Eine Kartäusernonne, die uns etwas zu sagen hat.
Ansprache des Heiligen Vaters Papst Benedikt XVI.
In seiner Generalaudienz am 3. November 2010
Sich vom Leben Christi berühren, erneuern und reinigen lassen.
Liebe Brüder und Schwestern!
Mit Marguerite d’Oingt, der ich meine heutige Katechese widme, wenden wir uns einer weiblichen Stimme der Kartäuserspiritualität zu. Die Kartäuser, die nach der streng asketisch-kontemplativen Regel des hl. Bruno leben, haben schöne geistliche Früchte hervorgebracht und im Mittelalter auch große Verbreitung gefunden. Sie haben die spätere Devotio moderna vorbereitet, die sich die konkrete Nachahmung Christi im persönlichen Alltag zur Aufgabe machte.
Über das Leben der Marguerite d’Oingt ist uns nicht viel bekannt. Sie entstammte einer adeligen Familie aus der Gegend von Lyon und wurde 1288 Priorin des Kartäuserinnenklosters von Poleteins. Und dort ist sie auch im Jahre 1310 gestorben. Aus ihrer Feder sind mehrere kleinere Werke bekannt, die eigentlich nur für den Privatgebrauch gedacht waren. Nur die Schrift Speculum – »Spiegel« – wurde bei einem späteren Generalkapitel des Ordens zur Verbreitung freigegeben.

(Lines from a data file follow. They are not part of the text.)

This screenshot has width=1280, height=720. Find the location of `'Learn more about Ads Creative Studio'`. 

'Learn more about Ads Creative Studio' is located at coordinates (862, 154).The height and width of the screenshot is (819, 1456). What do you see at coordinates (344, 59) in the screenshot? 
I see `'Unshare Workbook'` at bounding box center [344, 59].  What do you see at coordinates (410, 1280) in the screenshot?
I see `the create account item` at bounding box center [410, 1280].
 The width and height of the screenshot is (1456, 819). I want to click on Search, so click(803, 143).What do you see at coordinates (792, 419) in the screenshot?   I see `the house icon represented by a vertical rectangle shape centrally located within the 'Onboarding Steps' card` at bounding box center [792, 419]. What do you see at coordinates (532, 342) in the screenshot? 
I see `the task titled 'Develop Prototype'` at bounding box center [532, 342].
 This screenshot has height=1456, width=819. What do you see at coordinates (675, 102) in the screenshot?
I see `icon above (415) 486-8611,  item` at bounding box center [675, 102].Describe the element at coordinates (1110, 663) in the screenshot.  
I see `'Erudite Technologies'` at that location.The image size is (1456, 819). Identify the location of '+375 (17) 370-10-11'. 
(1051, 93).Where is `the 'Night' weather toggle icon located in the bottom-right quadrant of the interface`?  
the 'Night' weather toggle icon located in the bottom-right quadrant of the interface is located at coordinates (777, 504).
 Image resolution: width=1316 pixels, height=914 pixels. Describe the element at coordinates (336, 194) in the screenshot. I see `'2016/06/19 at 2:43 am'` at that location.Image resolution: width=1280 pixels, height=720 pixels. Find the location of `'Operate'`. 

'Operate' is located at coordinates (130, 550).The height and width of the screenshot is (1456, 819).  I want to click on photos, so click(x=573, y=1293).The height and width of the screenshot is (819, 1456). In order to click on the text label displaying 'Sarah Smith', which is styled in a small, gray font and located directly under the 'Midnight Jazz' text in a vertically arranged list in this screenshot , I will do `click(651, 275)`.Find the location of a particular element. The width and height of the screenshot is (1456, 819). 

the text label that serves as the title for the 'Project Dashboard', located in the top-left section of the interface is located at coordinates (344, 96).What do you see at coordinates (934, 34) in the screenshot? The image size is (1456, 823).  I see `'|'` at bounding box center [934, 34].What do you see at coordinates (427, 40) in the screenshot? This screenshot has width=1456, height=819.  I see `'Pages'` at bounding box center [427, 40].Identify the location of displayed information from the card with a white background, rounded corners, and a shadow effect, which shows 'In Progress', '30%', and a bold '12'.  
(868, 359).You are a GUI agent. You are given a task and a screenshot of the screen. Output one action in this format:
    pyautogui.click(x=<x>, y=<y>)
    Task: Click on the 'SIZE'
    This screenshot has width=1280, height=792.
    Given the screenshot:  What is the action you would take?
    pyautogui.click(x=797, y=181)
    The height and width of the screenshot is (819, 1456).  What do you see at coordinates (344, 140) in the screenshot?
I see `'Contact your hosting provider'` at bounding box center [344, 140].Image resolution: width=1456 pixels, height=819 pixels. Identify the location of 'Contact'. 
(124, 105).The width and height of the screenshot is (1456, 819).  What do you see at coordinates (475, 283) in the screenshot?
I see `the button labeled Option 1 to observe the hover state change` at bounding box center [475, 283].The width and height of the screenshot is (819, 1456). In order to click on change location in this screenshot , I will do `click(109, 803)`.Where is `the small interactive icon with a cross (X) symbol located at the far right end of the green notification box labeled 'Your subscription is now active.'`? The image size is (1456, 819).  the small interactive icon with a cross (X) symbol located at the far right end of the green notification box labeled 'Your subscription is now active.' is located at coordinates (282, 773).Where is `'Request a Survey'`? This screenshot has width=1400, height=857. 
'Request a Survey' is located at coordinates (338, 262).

Grundlage des Buches ist eine Vision, bei der Christus der Ordensfrau mit einem Büchlein in der Hand erscheint, das über und über mit Schriftzeichen bedeckt ist. Das geöffnete Buch gleicht einem Spiegel, in dem die Ordensfrau das irdische Leben Jesu, seine Demut, seine Geduld und seinen Gehorsam bis zum Tod vor dem Hintergrund ihres eigenen Lebens betrachtet. Sie erkennt ihr eigenes Unvermögen. Zugleich spiegelt sich Christus in ihr selbst und regt sie an, ihm mit beharrlichem Willen nachzufolgen, Leiden und Missgeschick zu ertragen, sich an der Liebe Gottes zu erfreuen und den Himmel zu ersehnen. Der Inhalt des Buches wird immer mehr in ihr eigenes Herz eingeschrieben, so dass ihr Leben und das Leben Christi ineinander gehen. Auf diese Weise entsteht eine konkrete Liebesbeziehung zu Christus, dem sie immer mehr zugehört. Er nimmt sogar die Stelle ihrer Eltern bei ihr ein, denn sie sagt in einem Gebet: »Weder habe ich, noch will ich Vater und Mutter haben außer Dir.« Mit diesen Worten will sie nicht ihre familiären Bande geringschätzen – sie hat im Gegenteil ihre Familie sehr geliebt –, sondern zum Ausdruck bringen, dass Gottes Liebe alle menschlichen Empfindungen übersteigt.
Das eigentlich Wesentliche, das sie uns sagen will, ist, dass wir gleichsam im Leben Christi wie in einem Buch lesen, uns selber davon anrühren lassen, dass wir unser eigenes Gewissen unter das Licht dieses Lebens stellen, es davon berühren, erneuern und reinigen lassen. Dieses Zuhören, Hinschauen auf Christus und von ihm das Leben zu lernen, unser Gewissen zu reinigen: Das ist es, was sie uns sagen will und was auch für uns Tag um Tag richtunggebend sein sollte.
Ganz herzlich begrüße ich die Pilger und Besucher deutscher Sprache, und natürlich heute besonders die Seminaristen des Erzbischöflichen Studienseminars St. Michael in Traunstein, mein eigenes Seminar, wie ihr wisst. Marguerite d’Oingt sei uns ein Vorbild, der Liebe Gottes zu uns mit einem freudigen Einsatz für unsere Mitmenschen zu antworten. Der Herr begleite euch auf allen euren Wegen.